The results echoed another paper in the researchers’ series, recently published in The Lancet Digital Health, which examined machine learning models similarly trained to predict self-reported race based on CT scans and X-rays. The predictions also held up well, even when the images were so blurry and gray that radiologists couldn’t identify anatomical features — a result that still can’t be explained.
“The models can see things that we humans can’t appreciate or judge,” said lead author Judy Gichoya, a radiologist and machine learning researcher at Emory University. “It wasn’t just the discovery of race that was surprising. It’s because it’s hard to identify, even when that happens.”
Compounding the problem, human experts looking at the same redacted notes and images were unable to detect a patient’s race.
“I think that’s the biggest concern,” said Marzyeh Ghassemi, leader of the Healthy ML group at MIT and co-author of both papers. “If I, as a third-party software purchaser or as a clinician, ran this bad model about race-edited notes, it could give me much worse performance for all the black patients in my dataset, and I’d have no idea .”
Because there are no requirements for clinical AI tools to report their performance in different subgroups — most report a single, aggregated performance percentage — “it will fall to model users to perform these internal audits,” Ghassemi said. In a synthetic experiment, she and her colleagues also showed how a model trained on race-edited notes could perpetuate care differences for black patients, recommending analgesia as a treatment for acute pain less frequently than for white patients.
If machine learning developers can’t rely on end-users to sound the alarm about the performance of algorithms in different environments, Saria said: “The question is, how can we think better about evaluating whether the information being inferred leads to disparate assignment? and unequal care?”
The field will likely need to take a top-down approach to investigate the safety, efficacy, and fairness of clinical algorithms. Otherwise, human experts will only find the prejudices they think they are looking for† “This is where the end-to-end checklist-like work comes in,” says Saria. “It explains, from start to finish, what are the many sources of bias that can arise? How do you look it up? How do you find the signal and the questions to identify it?”
Only then can developers implement nuanced solutions, such as collecting more data from underrepresented patient groups, calibrating the model’s input, or developing clinical policies that require healthcare providers to account for the poor performance of an algorithm when taking of decisions.

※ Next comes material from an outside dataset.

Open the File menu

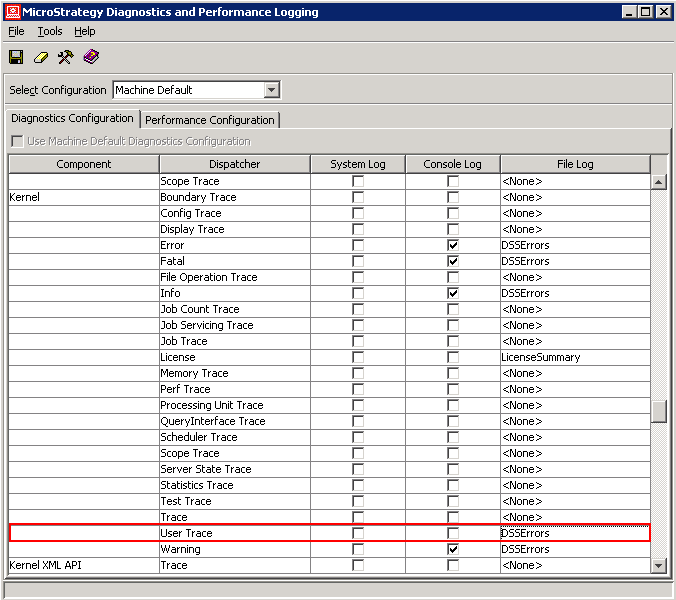pyautogui.click(x=16, y=31)
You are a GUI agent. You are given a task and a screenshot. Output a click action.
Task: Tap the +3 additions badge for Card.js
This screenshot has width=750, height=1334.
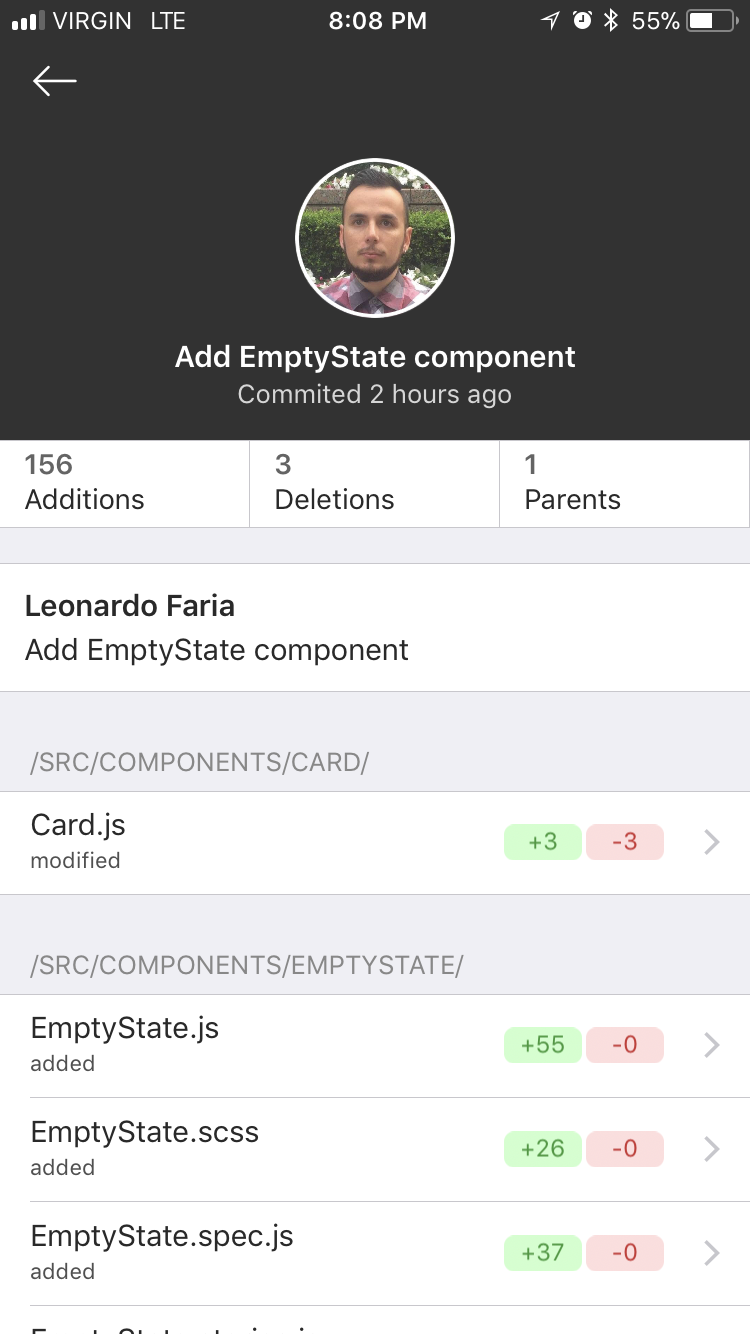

“The main point is that nothing simple is going to work here,” Ghassemi said, including removing race-related words or punishing an algorithm for using race as a variable. “Healthcare data is generated by people who serve or work on or care for other people, and it will curb the exhaustion of that process.”
The results of both studies underline the need for more collection of self-reported demographic information. Not just race, but characteristics such as socioeconomic status, gender identity and sexual orientation, and a variety of social determinants of health. “That information is important for us to make sure you don’t have any unintended consequences from your algorithm,” Celi says. Indeed, this study would not have been possible without clear data on the self-reported race of patients.
Until that control is standardized, however, Celi urges caution. “We’re not ready for AI — no industry is really ready for AI — until they find out that the computers are learning things they shouldn’t.”